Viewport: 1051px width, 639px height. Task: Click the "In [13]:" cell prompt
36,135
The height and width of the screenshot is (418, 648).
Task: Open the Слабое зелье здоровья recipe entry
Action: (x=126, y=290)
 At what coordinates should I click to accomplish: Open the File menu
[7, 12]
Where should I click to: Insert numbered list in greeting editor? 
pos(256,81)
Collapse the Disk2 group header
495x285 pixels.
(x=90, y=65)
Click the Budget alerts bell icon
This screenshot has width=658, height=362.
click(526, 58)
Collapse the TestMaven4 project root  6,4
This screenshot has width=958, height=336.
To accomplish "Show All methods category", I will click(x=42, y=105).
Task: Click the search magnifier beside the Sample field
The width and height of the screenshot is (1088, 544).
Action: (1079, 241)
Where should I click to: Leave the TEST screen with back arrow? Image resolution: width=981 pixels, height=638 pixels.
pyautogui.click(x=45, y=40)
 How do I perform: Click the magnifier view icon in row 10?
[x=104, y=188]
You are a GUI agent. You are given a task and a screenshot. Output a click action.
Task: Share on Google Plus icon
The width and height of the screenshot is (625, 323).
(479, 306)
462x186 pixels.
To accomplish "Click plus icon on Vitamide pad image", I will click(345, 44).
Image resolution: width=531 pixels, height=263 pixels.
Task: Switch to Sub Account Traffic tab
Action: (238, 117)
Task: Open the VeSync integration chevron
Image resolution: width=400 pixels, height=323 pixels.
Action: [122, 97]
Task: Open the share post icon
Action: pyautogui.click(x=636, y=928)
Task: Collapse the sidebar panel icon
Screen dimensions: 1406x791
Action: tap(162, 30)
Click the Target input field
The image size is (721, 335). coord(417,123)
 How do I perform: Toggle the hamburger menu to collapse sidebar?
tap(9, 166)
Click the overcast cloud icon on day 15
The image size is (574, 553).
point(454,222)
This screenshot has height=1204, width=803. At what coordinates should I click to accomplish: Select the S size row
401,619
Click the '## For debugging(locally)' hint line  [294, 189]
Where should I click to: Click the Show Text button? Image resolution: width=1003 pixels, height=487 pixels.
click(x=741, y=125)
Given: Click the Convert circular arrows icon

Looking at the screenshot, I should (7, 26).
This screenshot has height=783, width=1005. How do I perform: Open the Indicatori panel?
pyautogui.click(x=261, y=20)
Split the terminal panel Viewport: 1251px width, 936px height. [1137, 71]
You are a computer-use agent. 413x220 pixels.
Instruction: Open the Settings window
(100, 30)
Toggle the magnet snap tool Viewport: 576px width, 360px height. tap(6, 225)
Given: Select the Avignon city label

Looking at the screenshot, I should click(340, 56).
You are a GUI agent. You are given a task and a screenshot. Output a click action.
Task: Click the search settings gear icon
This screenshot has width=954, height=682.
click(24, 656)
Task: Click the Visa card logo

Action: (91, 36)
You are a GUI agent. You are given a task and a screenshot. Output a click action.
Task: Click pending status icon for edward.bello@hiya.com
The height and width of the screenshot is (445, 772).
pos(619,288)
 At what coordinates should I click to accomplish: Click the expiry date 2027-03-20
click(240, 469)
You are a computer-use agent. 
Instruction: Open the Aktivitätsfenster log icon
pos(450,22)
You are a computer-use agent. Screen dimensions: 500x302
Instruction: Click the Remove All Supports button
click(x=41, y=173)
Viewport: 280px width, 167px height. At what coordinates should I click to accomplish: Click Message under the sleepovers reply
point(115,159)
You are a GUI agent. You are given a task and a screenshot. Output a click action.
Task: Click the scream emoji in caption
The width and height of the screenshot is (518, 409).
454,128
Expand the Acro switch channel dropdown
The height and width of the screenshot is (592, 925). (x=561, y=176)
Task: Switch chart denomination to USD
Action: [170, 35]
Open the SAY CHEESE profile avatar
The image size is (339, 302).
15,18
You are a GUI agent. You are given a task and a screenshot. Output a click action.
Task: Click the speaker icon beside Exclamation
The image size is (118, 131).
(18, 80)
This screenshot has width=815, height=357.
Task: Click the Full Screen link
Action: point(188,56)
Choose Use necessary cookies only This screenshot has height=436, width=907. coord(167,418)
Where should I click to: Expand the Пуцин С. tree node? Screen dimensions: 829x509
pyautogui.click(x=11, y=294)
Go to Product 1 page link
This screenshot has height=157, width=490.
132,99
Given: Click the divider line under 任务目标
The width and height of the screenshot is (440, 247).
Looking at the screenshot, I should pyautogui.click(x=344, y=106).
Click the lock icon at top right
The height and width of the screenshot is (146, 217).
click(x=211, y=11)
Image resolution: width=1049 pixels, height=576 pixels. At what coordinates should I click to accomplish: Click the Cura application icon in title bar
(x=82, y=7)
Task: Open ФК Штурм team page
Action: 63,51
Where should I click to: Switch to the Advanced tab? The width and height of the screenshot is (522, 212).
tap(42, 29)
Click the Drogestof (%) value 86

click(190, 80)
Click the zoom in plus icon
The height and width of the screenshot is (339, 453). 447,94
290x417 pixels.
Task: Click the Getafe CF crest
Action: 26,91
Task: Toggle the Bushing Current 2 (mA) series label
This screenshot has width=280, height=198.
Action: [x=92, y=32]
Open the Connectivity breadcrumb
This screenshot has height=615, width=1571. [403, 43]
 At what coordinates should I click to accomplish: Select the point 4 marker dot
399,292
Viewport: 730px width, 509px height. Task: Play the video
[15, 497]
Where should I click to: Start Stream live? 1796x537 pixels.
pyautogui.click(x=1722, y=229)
::::::::::
Show the lines of the listing above with "beside".

Task: Click the search magnifier beside the Sample field
Task: Click the speaker icon beside Exclamation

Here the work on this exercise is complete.